Jetzt ist Ihre Meinung gefragt: Hier können Sie Ihren Kommentar zum Quickpoll veröffentlichen und mit  anderen Lesern darüber diskutieren.


----------



## ich98 (17. Juli 2006)

*AW: Was müsste passieren, damit Sie World of Warcraft installieren?*

installieren? und den kostenlosen Monat testen?

Ich bräuchte DSL


----------



## Soki (17. Juli 2006)

*AW: Was müsste passieren, damit Sie World of Warcraft installieren?*

Für ein paar Monate würde ich auf jeden Fall reinschnuppern, aber nur, wenn der Tag 48 Stunden hätte. Schon bei 4 Monaten Anarchy Online habe ich gemerkt, dass man viel zu viel Zeit mit so einem Spiel verbringt. Anarchy Online war übrigens komplett kostenlos


----------



## Atropa (17. Juli 2006)

*AW: Was müsste passieren, damit Sie World of Warcraft installieren?*

[X] Wenn Schweine fliegen können.


----------



## bsekranker (17. Juli 2006)

*AW: Was müsste passieren, damit Sie World of Warcraft installieren?*

Eine viel passendere Umfrage wäre:


Was müsste passieren, damit Sie World of Warcraft deinstallieren?

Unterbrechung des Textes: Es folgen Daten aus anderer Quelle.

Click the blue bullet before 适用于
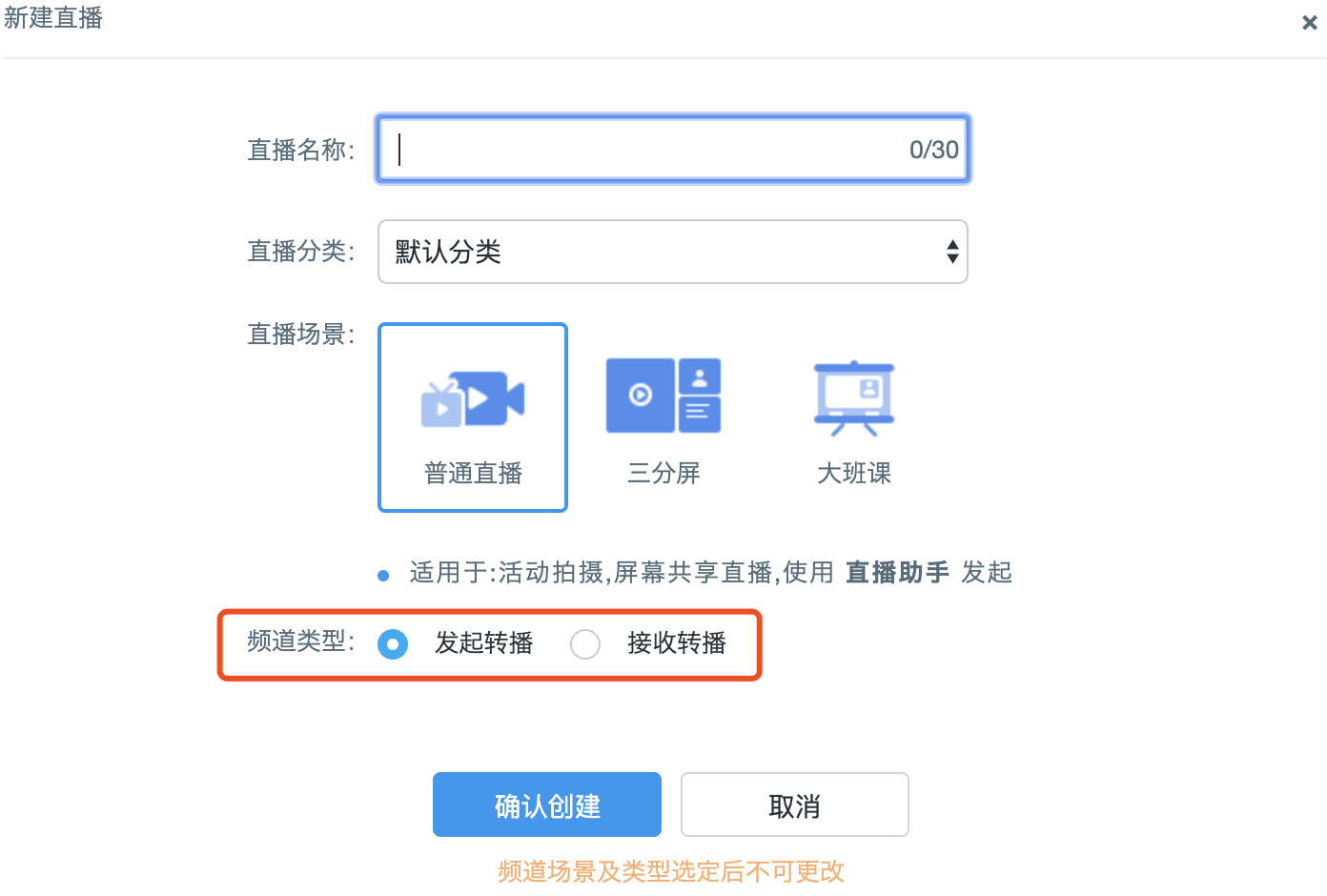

[ ] Meine Frau lässt sich scheiden.
[ ] Mein Arbeitgeber kündigt mir.
[ ] Ich werde wegen Unterernährung und Schlafmangel zwangsweise ins Krankenhaus verfrachtet.
[ ] Weltuntergang
[ ] Dazu wird es nie kommen!!!111einseinself


----------



## Onlinestate (17. Juli 2006)

*AW: Was müsste passieren, damit Sie World of Warcraft installieren?*

Werden langsam ganz schön viele sinnlose Umfragen für meinen Geschmack.
Naja ... also für WoW müsste man mich schon bezahlen.


----------



## Muckimann (17. Juli 2006)

*AW: Was müsste passieren, damit Sie World of Warcraft installieren?*

man müsste mir nur einen gästeacc schenken(wie schon passiert) und da hatt ichs auch schon installiert, lustich n paar tage gezockt, gemerkt dass es nix für mich is, RiP 06 gefahren, wow wieder ganz vergessen, und wieder gelöscht


----------



## IXS (17. Juli 2006)

*AW: Was müsste passieren, damit Sie World of Warcraft installieren?*

World of Warcraft.... müsste einfach komplett anders werden.


----------



## Freezeman (17. Juli 2006)

*AW: Was müsste passieren, damit Sie World of Warcraft installieren?*



			
				ich98 am 17.07.2006 21:19 schrieb:
			
		

> installieren? und den kostenlosen Monat testen?
> 
> Ich bräuchte DSL



Dito


----------



## Atrox (17. Juli 2006)

*AW: Was müsste passieren, damit Sie World of Warcraft installieren?*

[X] man müsste mich dafür bezahlen. das bedeutet aber noch nicht, dass ich es spiele


----------



## Night_Wolf_2100 (17. Juli 2006)

*AW: Was müsste passieren, damit Sie World of Warcraft installieren?*

Man müsste mir schon eine Menge bezahlen, damit dieses Stück Software meine Platte jemals zu Gesicht bekommt


----------



## memphis76 (17. Juli 2006)

*AW: Was müsste passieren, damit Sie World of Warcraft installieren?*

Hab - wie einige andere auch - kein Interessa an World of Warcraft. Das reizt mich einfach nicht, fehlt mir daher auch kein bisschen, und daher:

[X] Ich habe WoW so notwendig wie Fische ein Fahrrad ...


----------



## Danielovitch (17. Juli 2006)

*AW: Was müsste passieren, damit Sie World of Warcraft installieren?*



			
				memphis76 am 17.07.2006 22:25 schrieb:
			
		

> Hab - wie einige andere auch - kein Interessa an World of Warcraft. Das reizt mich einfach nicht, fehlt mir daher auch kein bisschen, und daher:
> 
> [X] Ich habe WoW so notwendig wie Fische ein Fahrrad ...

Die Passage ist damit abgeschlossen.